Your instructions:
Return exactly those lines of the material below that fall between the line holding "Task: Click the red Alarm fires dot" and the line holding "Screen dimensions: 1024x1066", inclusive.

=== Begin Enclosure ===

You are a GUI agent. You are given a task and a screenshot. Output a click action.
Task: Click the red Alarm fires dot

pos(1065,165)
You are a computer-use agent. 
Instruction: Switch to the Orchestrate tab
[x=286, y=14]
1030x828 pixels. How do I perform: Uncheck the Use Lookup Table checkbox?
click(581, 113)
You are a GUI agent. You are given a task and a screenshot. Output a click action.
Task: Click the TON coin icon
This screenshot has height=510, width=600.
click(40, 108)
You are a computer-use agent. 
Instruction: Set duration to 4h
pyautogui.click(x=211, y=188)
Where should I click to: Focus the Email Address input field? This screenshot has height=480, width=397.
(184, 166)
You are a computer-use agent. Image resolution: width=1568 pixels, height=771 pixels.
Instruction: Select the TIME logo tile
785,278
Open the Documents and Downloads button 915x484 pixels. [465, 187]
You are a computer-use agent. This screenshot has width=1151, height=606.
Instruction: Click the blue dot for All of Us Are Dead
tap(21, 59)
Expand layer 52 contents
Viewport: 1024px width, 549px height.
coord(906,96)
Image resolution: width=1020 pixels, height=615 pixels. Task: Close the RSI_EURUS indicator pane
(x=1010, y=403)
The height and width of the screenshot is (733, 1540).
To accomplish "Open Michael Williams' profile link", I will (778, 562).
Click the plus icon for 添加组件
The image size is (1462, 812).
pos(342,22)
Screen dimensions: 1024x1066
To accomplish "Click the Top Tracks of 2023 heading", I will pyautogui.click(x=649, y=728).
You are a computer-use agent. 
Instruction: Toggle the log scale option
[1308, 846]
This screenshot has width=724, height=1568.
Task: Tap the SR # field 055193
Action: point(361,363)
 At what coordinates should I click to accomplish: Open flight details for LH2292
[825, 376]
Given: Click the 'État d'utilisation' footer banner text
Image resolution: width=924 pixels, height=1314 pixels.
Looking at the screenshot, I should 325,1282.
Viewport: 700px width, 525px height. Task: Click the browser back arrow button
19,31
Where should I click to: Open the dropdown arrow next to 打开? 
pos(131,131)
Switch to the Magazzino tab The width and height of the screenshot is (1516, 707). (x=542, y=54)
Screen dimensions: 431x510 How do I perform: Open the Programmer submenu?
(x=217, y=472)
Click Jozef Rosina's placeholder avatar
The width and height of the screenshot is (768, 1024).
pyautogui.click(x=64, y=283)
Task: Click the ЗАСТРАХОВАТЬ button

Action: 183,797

=== End Enclosure ===

Response area:
Task: Click the red Alarm fires dot

pos(1065,165)
You are a computer-use agent. 
Instruction: Switch to the Orchestrate tab
[x=286, y=14]
1030x828 pixels. How do I perform: Uncheck the Use Lookup Table checkbox?
click(581, 113)
You are a GUI agent. You are given a task and a screenshot. Output a click action.
Task: Click the TON coin icon
This screenshot has height=510, width=600.
click(40, 108)
You are a computer-use agent. 
Instruction: Set duration to 4h
pyautogui.click(x=211, y=188)
Where should I click to: Focus the Email Address input field? This screenshot has height=480, width=397.
(184, 166)
You are a computer-use agent. Image resolution: width=1568 pixels, height=771 pixels.
Instruction: Select the TIME logo tile
785,278
Open the Documents and Downloads button 915x484 pixels. [465, 187]
You are a computer-use agent. This screenshot has width=1151, height=606.
Instruction: Click the blue dot for All of Us Are Dead
tap(21, 59)
Expand layer 52 contents
Viewport: 1024px width, 549px height.
coord(906,96)
Image resolution: width=1020 pixels, height=615 pixels. Task: Close the RSI_EURUS indicator pane
(x=1010, y=403)
The height and width of the screenshot is (733, 1540).
To accomplish "Open Michael Williams' profile link", I will (778, 562).
Click the plus icon for 添加组件
The image size is (1462, 812).
pos(342,22)
Screen dimensions: 1024x1066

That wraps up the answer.